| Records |
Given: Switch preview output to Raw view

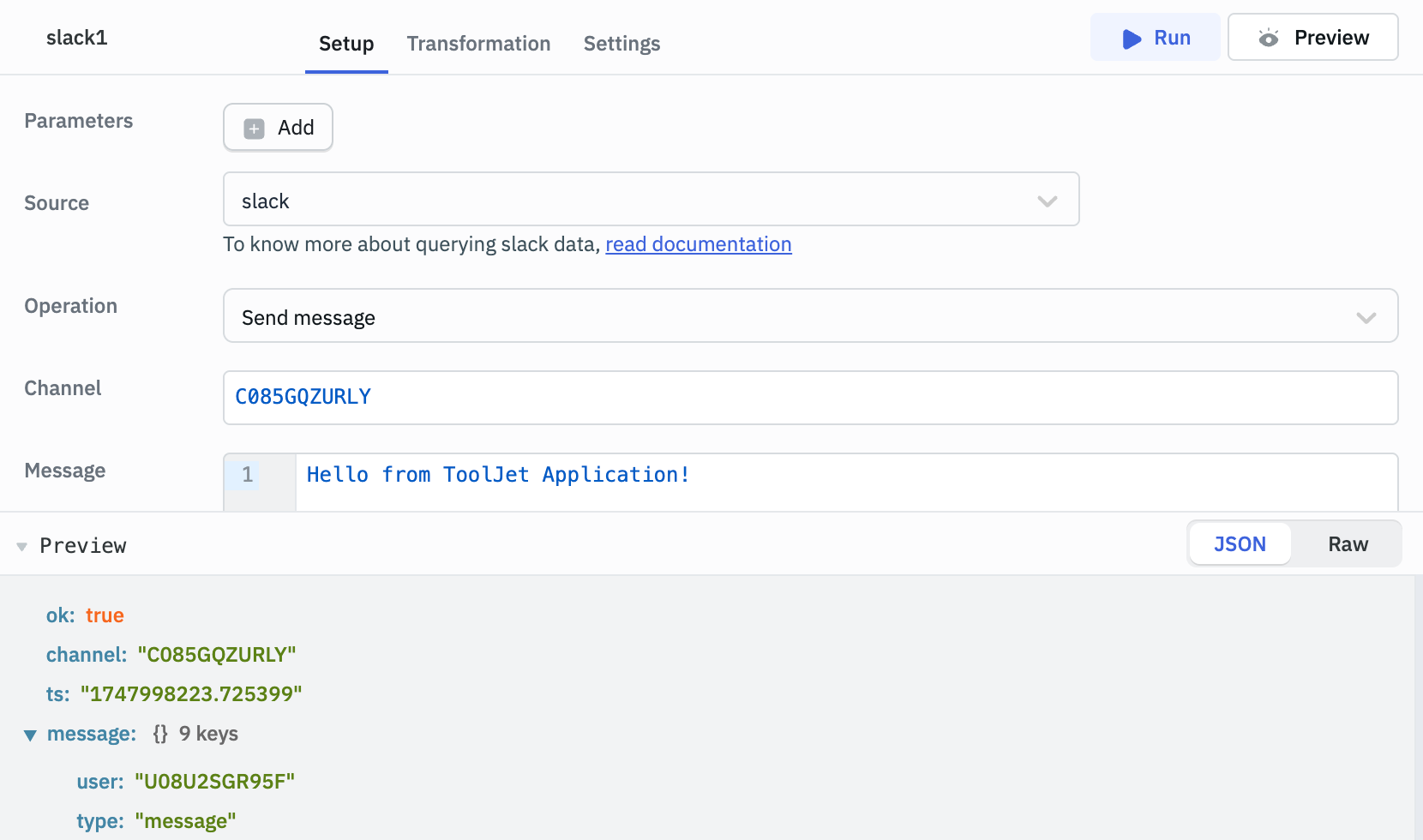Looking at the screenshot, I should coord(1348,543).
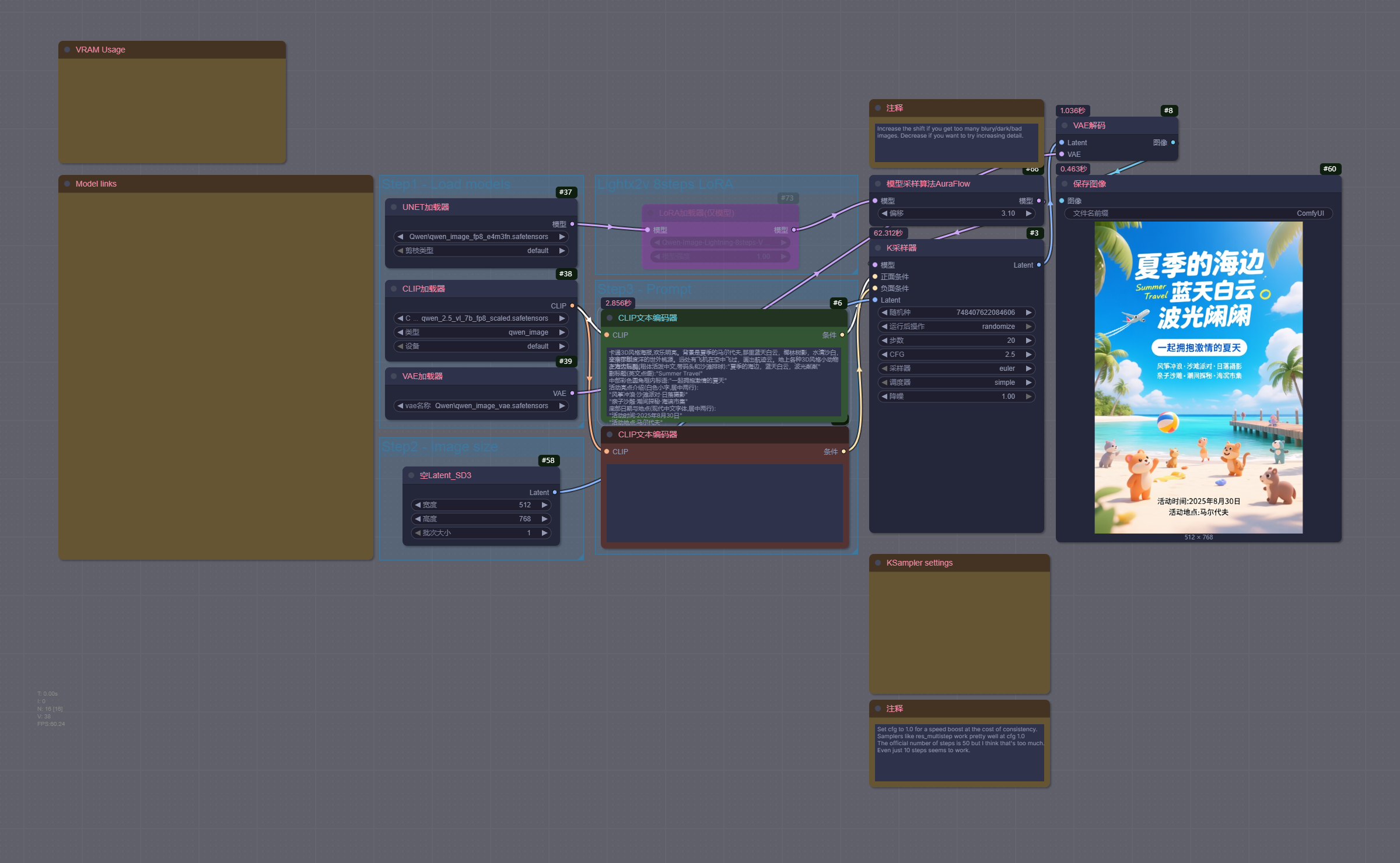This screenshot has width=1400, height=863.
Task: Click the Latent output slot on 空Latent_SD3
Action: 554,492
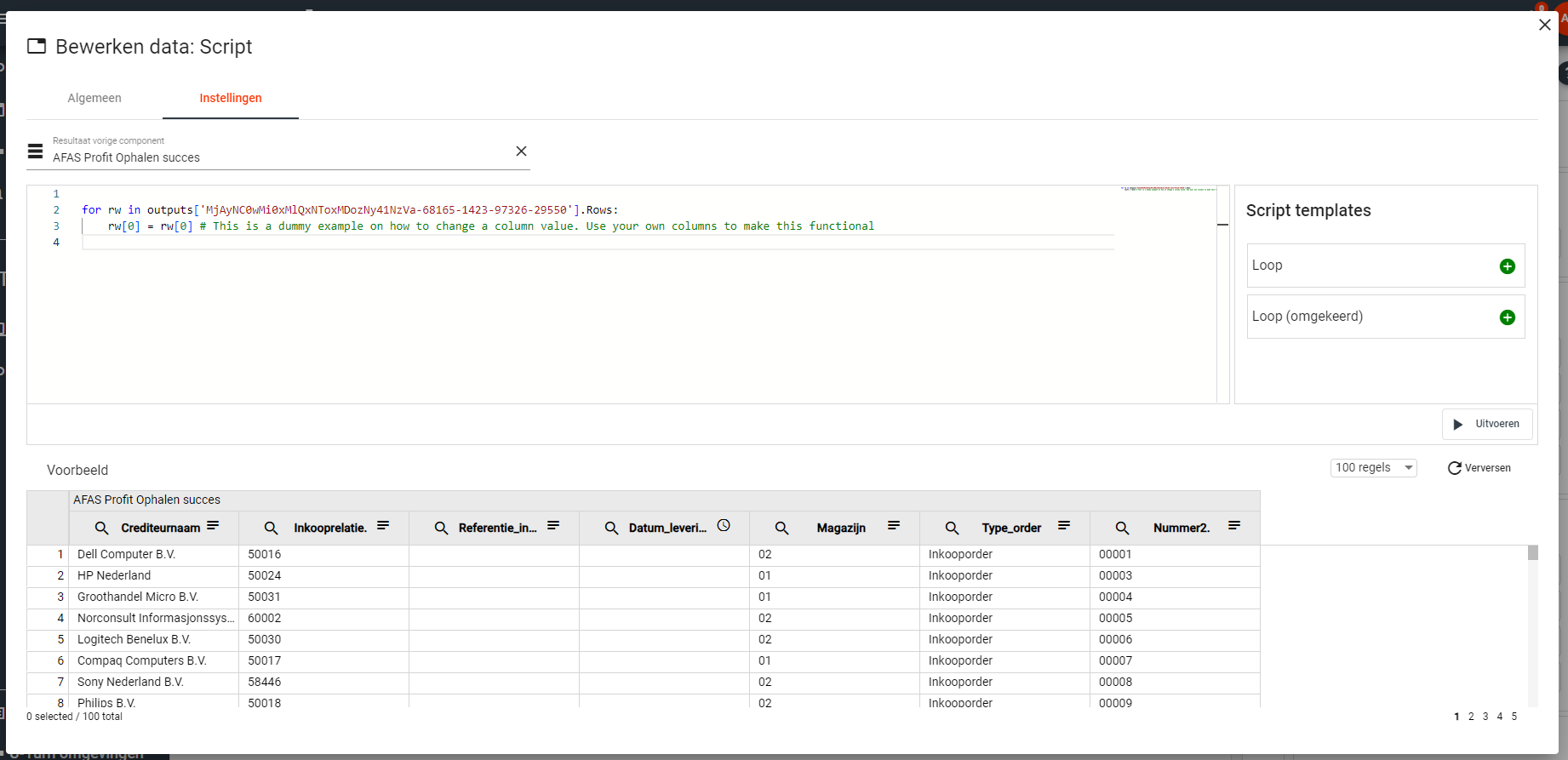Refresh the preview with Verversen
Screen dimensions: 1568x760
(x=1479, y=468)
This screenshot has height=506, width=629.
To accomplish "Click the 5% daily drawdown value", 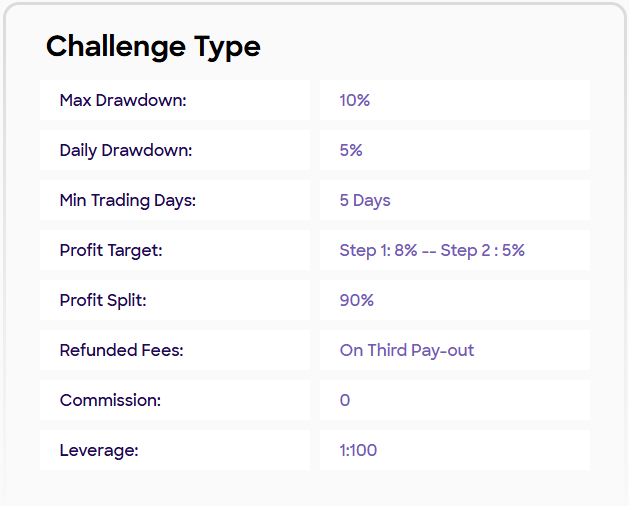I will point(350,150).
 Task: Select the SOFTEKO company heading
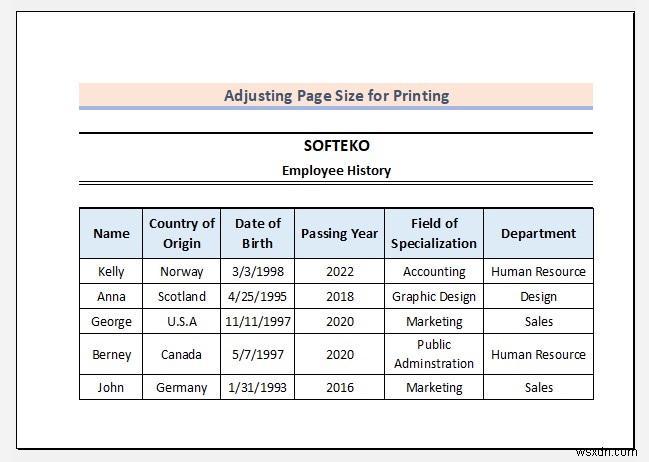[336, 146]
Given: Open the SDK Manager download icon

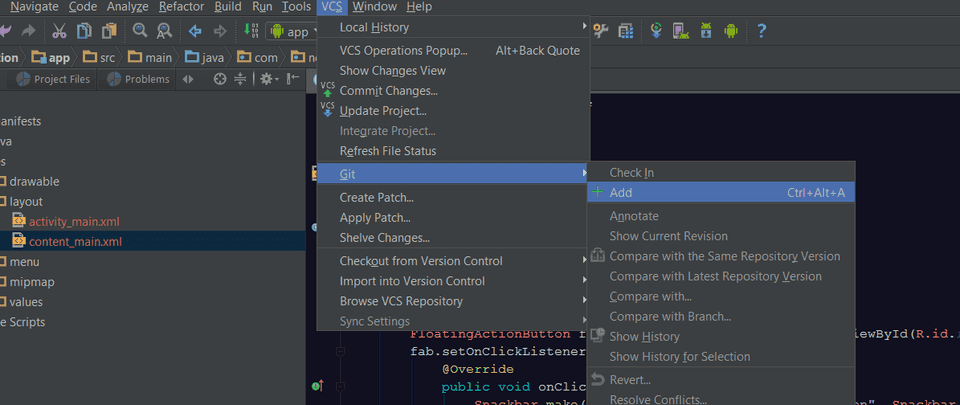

| Given request |
Filter the entries above down to the lines that contain the string "Task", matching case exactly. Copy each matching line.

| Exercise answer |
Task: Click the Latent output slot on 空Latent_SD3
 Task: Select the SOFTEKO company heading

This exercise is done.